Burying a sump pump discharge hose
 
I recently bought in house in Northern Iowa and have a flexible black
hose as my sump pump discharge. All the neighbors have a buired
discharge. I was just wondering if anyone had any advice about how to
go about burying a discharge?


Clark W. Griswold, Jr. July 26th 06 03:17 AM

Burying a sump pump discharge hose
 
wrote:

I recently bought in house in Northern Iowa and have a flexible black
hose as my sump pump discharge. All the neighbors have a buired
discharge. I was just wondering if anyone had any advice about how to
go about burying a discharge?


The flex hose is useful in that you can move the hose to water different parts
of the lawn. Its a minor annoyance to have to move it every couple of days to
avoid killing off the grass and to mow.

If you bury the hose, it needs to go below the frost line (or be sloped to drain
quickly) and will have to go someplace where a fixed discharge won't annoy the
neighbor or the city/county.

[email protected] July 26th 06 10:35 AM

Burying a sump pump discharge hose
 

Clark W. Griswold, Jr. wrote:
wrote:

I recently bought in house in Northern Iowa and have a flexible black
hose as my sump pump discharge. All the neighbors have a buired
discharge. I was just wondering if anyone had any advice about how to
go about burying a discharge?


The flex hose is useful in that you can move the hose to water different parts
of the lawn. Its a minor annoyance to have to move it every couple of days to
avoid killing off the grass and to mow.

If you bury the hose, it needs to go below the frost line (or be sloped to drain
quickly) and will have to go someplace where a fixed discharge won't annoy the
neighbor or the city/county.



It's pretty rare for one to be below the frost line, because the water
has to go somewhere to discharge, and that is typically above ground.
Having a continuous pitch away from the house, starting from inside
where it exits the wall, is the normal practice.


jim July 30th 06 06:30 PM

Burying a sump pump discharge hose
 
Remember this hose is fairly soft and will crush if ground shifts
suggest you use the harder underground irragation hose more money but
much better hose for job depending how cold you get whether you need to
go down to frost line ,if no heavy rains durring winter put back into
sewer by use of valves, use abs in house. Good luck
wrote:
Clark W. Griswold, Jr. wrote:
wrote:

I recently bought in house in Northern Iowa and have a flexible black
hose as my sump pump discharge. All the neighbors have a buired
discharge. I was just wondering if anyone had any advice about how to
go about burying a discharge?


The flex hose is useful in that you can move the hose to water different parts
of the lawn. Its a minor annoyance to have to move it every couple of days to
avoid killing off the grass and to mow.

If you bury the hose, it needs to go below the frost line (or be sloped to drain
quickly) and will have to go someplace where a fixed discharge won't annoy the
neighbor or the city/county.



It's pretty rare for one to be below the frost line, because the water
has to go somewhere to discharge, and that is typically above ground.
Having a continuous pitch away from the house, starting from inside
where it exits the wall, is the normal practice.

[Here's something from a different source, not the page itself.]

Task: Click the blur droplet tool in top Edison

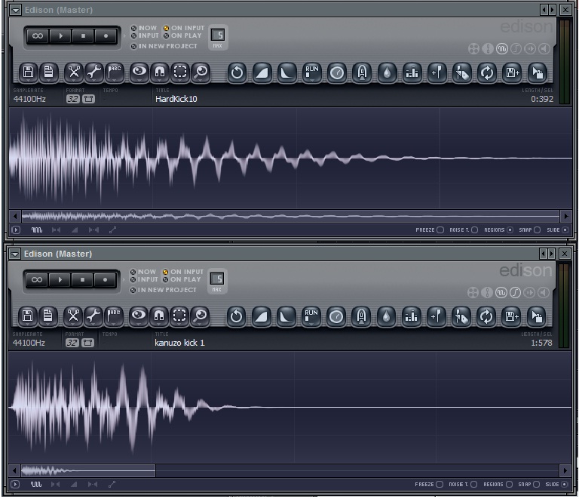Action: 387,72
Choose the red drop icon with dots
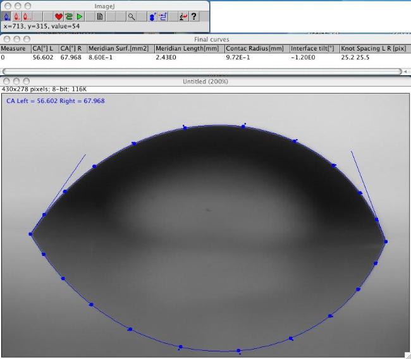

Banty July 30th 06 08:59 PM

Burying a sump pump discharge hose
 
In article . com, jim says...

Remember this hose is fairly soft and will crush if ground shifts
suggest you use the harder underground irragation hose more money but
much better hose for job depending how cold you get whether you need to
go down to frost line ,if no heavy rains durring winter put back into
sewer by use of valves, use abs in house. Good luck
wrote:


I have a non-perforated drainage pipe running my sump pump discharge downhill to
a drainage ditch in the back (woods). There is a PVC grate over the outlet to
prevent critters from making the return trip.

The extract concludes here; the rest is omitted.